Narin's wondering whether we should move #GBAtemp.net from EFnet to our own server. This would remove the useless bots and give us as staff more flexibility and organization.

Please vote!  
	

	
	
		
		

		
			





Edit: Narin explains the advantages better than busy Sinkhead. Apologizes for the out-of-context-ness, but Shakespeare essay calls  
	

	
	
		
		

		
		
	


	






			
				Narin said:
			
		

> Please do not mention #GBAtemp.TA, as it currently stands, its not on good terms with the GBAtemp staff. It was originally created by Spikey for that purpose, a channel for non-serious chatter similar to the Testing Area here on the forums, but he ended up opping the wrong people who basically took the channel over and banned him from it.
> 
> Now the problem is, in the past, it was a bit out of control, the current ops of the channel basically let everything goes, which also included illegal subject matter. While I won't go into details, this has angered a lot of people and basically made the TA IRC channel off limits and made it a bannable offense to even mention it on the #gbatemp.net channel. While things on the TA have been pretty clean lately, it has a little ways to go before becoming a respectable channel again.
> 
> ...


----------



## DrKupo (Sep 21, 2008)

As long as JPH is akilled I'm all for it.


----------



## Sephi (Sep 21, 2008)

No more EFnet, we need services.


----------



## JPdensetsu (Sep 21, 2008)

It's best that you'll make your own server.


----------



## JPH (Sep 21, 2008)

No, I don't think it should - it's fine where it is.

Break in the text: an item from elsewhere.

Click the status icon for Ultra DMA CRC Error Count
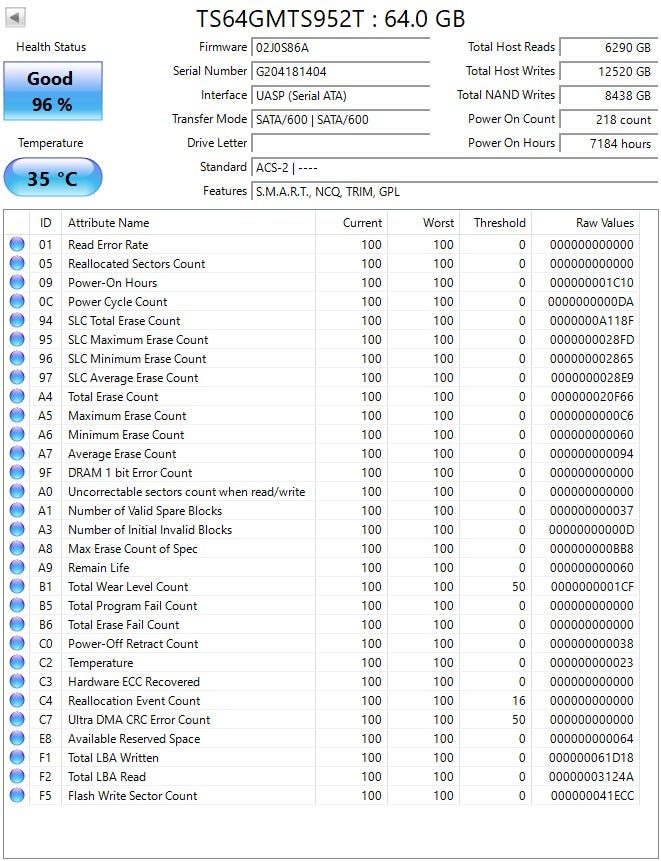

However, it would be cool to have the channel integrated into the website...


----------



## cupajoe (Sep 21, 2008)

JPH said:
			
		

> No, I don't think it should - it's fine where it is.
> 
> However, it would be cool to have the channel integrated into the website...


That would be cool. But I still voted to stay on Efnet.


----------



## DrKupo (Sep 21, 2008)

Services are good. EFnet is the only fucking network with no services. Move somewhere with services so I don't _HAVE_ to use my nick constantly so it doesn't get stolen.


----------



## The Worst (Sep 21, 2008)

down with #GBAtemp.net




#GBAtemp.TA is the only REAL GBAtemp IRC channel.


----------



## Banger (Sep 21, 2008)

irc.gbatemp.net would be cool and as long as it has host mask and allows vhost im all for it.


----------



## juggernaut911 (Sep 21, 2008)

if JPH isnt op, then sure!! ZING!


lol, I think it should stay on efnet because this server is already strained enough


----------



## FAST6191 (Sep 21, 2008)

vhost and nickserv would be awesome.

It was a hell of hard time getting the .net channel working though: I used to come in every few days and for months it was nothing but shaunj66.

I would also be up for the return of speechy, phrog and the other fun bots like that.

Only problem I can see is the worst we can expect with efnet is a few net splits, gbatemp is but one server and with it being hard enough to get here at certain times......

Perhaps a java applet (properly done and not an afterthought as such like we have had for the competitions) given some prominence on the main site would be better.


----------



## Prime (Sep 21, 2008)

What ever is best for the channel.

Just please unban me


----------



## Banger (Sep 21, 2008)

irc I double would be hosted on the main gbatemp server, most irc servers that ive seen are never hosted right on the actuals site server. usually on a separate connection, at least id hope that would be the case for this. Depending on how many average people are on the server a simple DSL connection would run it just fine. So the cost for a server to run irc server wouldnt be to much, unless you want to have several of them in different locations.

/me shrugs.


----------



## Salamantis (Sep 21, 2008)

The Worst said:
			
		

> #GBAtemp.TA is the only REAL GBAtemp IRC channel.


Agreed.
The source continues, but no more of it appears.